SEOUL, Aug. 9 (Korea Bizwire) — Jihae Jenna Lee, a former portfolio manager at Boston-based hedge fund Acadian Asset Management, last year extended her “funeral date” by another five years.
Her robo-advisor asset management company, AIM (Automated Investment Management) Inc., founded in 2016, had grown significantly in the fourth year of operation, with the volume of combined assets under management (AUM) jumping three times within months.
“Seeing the rise in numbers, I felt like I finally found a market for our product,” Lee, CEO and founder of the company, said during a recent interview with Yonhap News Agency.
“I thought, I shouldn’t stop here,” she said.
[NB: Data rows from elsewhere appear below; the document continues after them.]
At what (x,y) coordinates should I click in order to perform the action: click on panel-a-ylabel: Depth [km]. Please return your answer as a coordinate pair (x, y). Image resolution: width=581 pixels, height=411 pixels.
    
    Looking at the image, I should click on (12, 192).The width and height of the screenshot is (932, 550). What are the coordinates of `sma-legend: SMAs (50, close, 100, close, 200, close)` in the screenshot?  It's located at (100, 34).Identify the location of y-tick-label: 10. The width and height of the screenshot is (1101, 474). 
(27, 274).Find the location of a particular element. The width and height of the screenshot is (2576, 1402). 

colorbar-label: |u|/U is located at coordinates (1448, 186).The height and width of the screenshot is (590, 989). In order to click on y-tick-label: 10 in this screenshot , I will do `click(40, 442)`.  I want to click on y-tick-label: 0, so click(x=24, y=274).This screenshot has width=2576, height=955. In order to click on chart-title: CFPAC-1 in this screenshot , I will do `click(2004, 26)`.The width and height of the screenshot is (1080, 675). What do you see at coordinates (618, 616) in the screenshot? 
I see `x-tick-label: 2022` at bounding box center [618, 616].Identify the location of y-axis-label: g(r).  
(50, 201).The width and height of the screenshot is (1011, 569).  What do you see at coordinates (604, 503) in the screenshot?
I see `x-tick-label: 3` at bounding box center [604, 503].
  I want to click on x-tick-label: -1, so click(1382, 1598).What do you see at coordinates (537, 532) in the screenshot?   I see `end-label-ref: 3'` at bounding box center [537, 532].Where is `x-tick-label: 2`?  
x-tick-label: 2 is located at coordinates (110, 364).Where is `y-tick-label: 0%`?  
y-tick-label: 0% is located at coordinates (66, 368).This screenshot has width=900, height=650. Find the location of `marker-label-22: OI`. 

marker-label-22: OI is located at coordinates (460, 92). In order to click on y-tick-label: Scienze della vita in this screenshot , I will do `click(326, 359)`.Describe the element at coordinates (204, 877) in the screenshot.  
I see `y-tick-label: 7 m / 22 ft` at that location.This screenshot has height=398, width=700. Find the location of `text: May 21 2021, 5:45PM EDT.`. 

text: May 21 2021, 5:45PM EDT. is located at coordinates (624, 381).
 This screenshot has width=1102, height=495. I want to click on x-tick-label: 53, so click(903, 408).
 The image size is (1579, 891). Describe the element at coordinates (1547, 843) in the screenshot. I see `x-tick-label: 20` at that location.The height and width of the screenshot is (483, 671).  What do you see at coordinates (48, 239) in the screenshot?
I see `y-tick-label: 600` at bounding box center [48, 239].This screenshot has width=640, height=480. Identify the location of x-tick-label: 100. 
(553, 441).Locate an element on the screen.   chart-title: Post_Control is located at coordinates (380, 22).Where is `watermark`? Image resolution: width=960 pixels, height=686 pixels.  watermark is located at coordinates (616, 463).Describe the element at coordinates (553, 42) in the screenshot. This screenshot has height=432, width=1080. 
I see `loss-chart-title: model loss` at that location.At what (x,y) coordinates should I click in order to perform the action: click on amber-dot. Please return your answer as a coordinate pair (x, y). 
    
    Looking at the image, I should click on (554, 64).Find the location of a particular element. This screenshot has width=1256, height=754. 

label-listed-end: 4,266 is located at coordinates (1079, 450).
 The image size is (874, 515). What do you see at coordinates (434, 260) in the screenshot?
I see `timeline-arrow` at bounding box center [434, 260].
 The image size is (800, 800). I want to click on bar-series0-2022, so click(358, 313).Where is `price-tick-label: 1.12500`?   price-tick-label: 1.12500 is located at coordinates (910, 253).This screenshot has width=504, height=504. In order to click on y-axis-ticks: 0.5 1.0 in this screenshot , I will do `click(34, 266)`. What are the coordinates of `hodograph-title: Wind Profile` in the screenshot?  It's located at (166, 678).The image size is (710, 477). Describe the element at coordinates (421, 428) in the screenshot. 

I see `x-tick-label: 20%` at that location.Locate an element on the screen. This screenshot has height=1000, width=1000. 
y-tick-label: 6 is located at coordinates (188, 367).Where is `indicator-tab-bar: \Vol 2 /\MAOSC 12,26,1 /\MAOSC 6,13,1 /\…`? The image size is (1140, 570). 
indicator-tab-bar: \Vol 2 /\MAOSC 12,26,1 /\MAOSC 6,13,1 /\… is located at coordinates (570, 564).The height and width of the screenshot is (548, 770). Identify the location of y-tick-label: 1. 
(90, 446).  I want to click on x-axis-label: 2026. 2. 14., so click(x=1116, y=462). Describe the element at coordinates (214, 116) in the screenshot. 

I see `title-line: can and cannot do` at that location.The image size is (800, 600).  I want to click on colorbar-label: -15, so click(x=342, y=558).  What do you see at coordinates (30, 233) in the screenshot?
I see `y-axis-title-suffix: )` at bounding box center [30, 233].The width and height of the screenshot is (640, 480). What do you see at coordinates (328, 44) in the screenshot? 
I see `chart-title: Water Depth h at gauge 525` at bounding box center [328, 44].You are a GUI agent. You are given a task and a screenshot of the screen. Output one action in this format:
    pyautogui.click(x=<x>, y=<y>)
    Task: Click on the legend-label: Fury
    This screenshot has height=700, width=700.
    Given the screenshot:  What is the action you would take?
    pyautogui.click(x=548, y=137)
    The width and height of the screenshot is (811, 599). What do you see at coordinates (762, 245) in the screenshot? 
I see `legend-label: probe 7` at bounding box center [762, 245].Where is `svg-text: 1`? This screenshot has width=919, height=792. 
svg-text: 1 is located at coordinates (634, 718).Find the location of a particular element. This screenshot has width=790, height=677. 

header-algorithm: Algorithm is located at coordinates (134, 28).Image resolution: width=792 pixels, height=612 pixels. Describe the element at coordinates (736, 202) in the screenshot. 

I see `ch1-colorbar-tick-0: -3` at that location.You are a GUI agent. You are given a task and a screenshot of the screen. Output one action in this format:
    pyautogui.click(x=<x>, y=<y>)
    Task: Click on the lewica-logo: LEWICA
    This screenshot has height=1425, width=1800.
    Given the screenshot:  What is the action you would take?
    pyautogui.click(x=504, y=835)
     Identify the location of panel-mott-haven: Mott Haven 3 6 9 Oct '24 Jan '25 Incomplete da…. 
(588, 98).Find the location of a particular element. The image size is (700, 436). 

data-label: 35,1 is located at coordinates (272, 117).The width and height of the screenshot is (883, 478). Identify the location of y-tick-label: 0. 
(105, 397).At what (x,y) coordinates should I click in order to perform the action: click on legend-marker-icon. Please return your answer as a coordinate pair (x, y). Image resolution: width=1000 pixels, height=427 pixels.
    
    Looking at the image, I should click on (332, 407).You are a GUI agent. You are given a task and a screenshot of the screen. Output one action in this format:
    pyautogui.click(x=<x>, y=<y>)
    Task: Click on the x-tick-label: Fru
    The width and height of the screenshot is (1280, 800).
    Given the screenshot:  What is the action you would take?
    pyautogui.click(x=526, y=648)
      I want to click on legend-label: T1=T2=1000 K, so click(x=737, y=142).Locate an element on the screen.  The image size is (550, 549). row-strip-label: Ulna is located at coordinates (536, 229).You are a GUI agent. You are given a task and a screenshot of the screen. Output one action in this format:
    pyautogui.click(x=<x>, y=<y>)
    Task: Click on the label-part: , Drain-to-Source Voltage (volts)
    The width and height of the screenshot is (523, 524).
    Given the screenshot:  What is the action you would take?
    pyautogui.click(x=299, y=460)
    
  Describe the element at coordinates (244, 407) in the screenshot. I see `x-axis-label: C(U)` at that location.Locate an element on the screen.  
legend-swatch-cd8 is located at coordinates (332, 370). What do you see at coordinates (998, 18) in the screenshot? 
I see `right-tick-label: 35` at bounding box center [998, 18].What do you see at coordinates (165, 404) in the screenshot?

By funeral date, she referred to a self-imposed deadline in seeking a meaningful level of business success and not pursuing a goal indefinitely, she said.
“I had initially decided to give it a try for five years regardless of the outcome,” Lee said. “But with the business expanding exponentially, I had to extend the contract with myself.”
AIM is a wealth management startup that provides advice tailored to individual investors based on an artificial intelligence-powered algorithm.
It now has approximately 700,000 users, or “AIMers,” as Lee affectionately called them, with cumulative assets of 998.4 billion won (US$764 million) as of last Friday.
The company finally turned a profit last year based on robust business with clients, she said, adding expanding business without big investments made the company stronger and more resilient.
AIM raised only around 3.6 billion won in its series A funding round at its initial business stage, due largely to “uncertainties in the country’s fintech industry.”
“Money gets to flow into really reliable and strong companies at a time when there is lack of market liquidity,” she said.
Moving to the United States as a teenager, she did a bachelor’s degree in engineering at The Cooper Union.
Her life in the U.S. got off to a rocky start, with her family going almost bankrupt because of what she said was ill-fated financial advice.
The sudden evaporation of her family’s wealth and ensuing economic hardships brought home the importance of making financially right choices and of having reliable professional help on managing and protecting personal wealth, she said.
After graduating, she worked at Citigroup Asset Management as a quantitative analyst from 2004-06, applying mathematical and statistical methods to help companies make business and financial decisions. Then she moved to Acadian and worked there until Feb. 2011.
Aspiring to have a deeper knowledge of economics, she also studied econometrics at Harvard.
AIM’s primary goal in asset management, Lee said, is to put greater value on long-term investment and reduce risk at a loss of below 10 percent, especially during financially volatile times such as those of late, by building a diverse portfolio.
The company has approximately 12,700 different investment destinations in 77 countries, according to Lee, selected based on analyses of exchange-traded funds listed in the U.S. stock market.
AIM charges a 1 percent annual service fee of invested assets, or at a minimum of 50,000 won.
Lee said she sought to bring her years of expertise in managing wealth for institutional investors to South Korean retail investors, adding financial income, not working income, is essential in resolving problems stemming from the widening level of wealth inequality.
“I have four more years to go before the next deadline in 2026. Until then, I will give my all to reach the goal,” she said.